Son regard compta inconsciemment les hommes revenus. Bien moins qu’à leur départ regretta t-il. La Nouvelle Samarie n’avait rien d’un paradis, mais la province n’était pas l’enfer qu’il avait quitté. La Vallée offrait pitance à tous les siens, et même de s’enrichir par le commerce frontalier. Des peaux, des minerais et des hommes contre des objets manufacturés ou du grain, l’échange éternel entre la civilisation et le monde barbare. Mais les hivers étaient rudes ici. La Neige tombait tôt dans la saison et drue, le froid pénétrait les pierres et les os et les barbares…

Le baron secoua la tête quand son lieutenant Harransson le rejoignit devant le feu avec d’autres hommes liges. Le vin commença à être servi et tous s’assirent au plus près de l’âtre.

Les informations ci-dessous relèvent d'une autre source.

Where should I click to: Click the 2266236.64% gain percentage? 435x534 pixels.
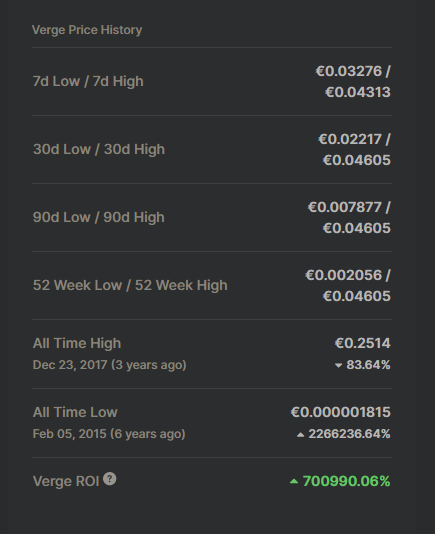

- «  Mon seigneur, la campagne a été un succès. Nous leurs sommes tombés dessus au crépuscule et les avons empêchés de s’organiser. Vos hommes ont fait preuve d’une grande expérience. »
- « Combien d’hommes avons-nous perdu ? »

Le lieutenant pinça les lèvres.

-«  Peu mon seigneur, 8 hommes sur cet accrochage, bien moins que le grand affrontement en Providence. »
-«  c’est toujours trop, notre troupe fond à vue d’œil combat après combat, et le peuple souffre de devoir les remplacer. A ce rythme il ne restera plus un originaire de Sud osterliche en Baronnie de Beauce. Rien que la semaine dernière nous avons perdu 311 des nôtres dans une bataille rangée en Mongolie, les pillards deviennent incontrôlables et de plus en plus téméraires. La guerre civile ainsi que celle en Carovar doit les inciter à passer la frontière. »

Un homme, le plus âgé de l’assistance s’agita mal à l’aise.

-«  parle mon bon Léopold, tu es l’homme le plus expérimenté de mes liges, tu es celui qui m’a tout appris de la guerre. »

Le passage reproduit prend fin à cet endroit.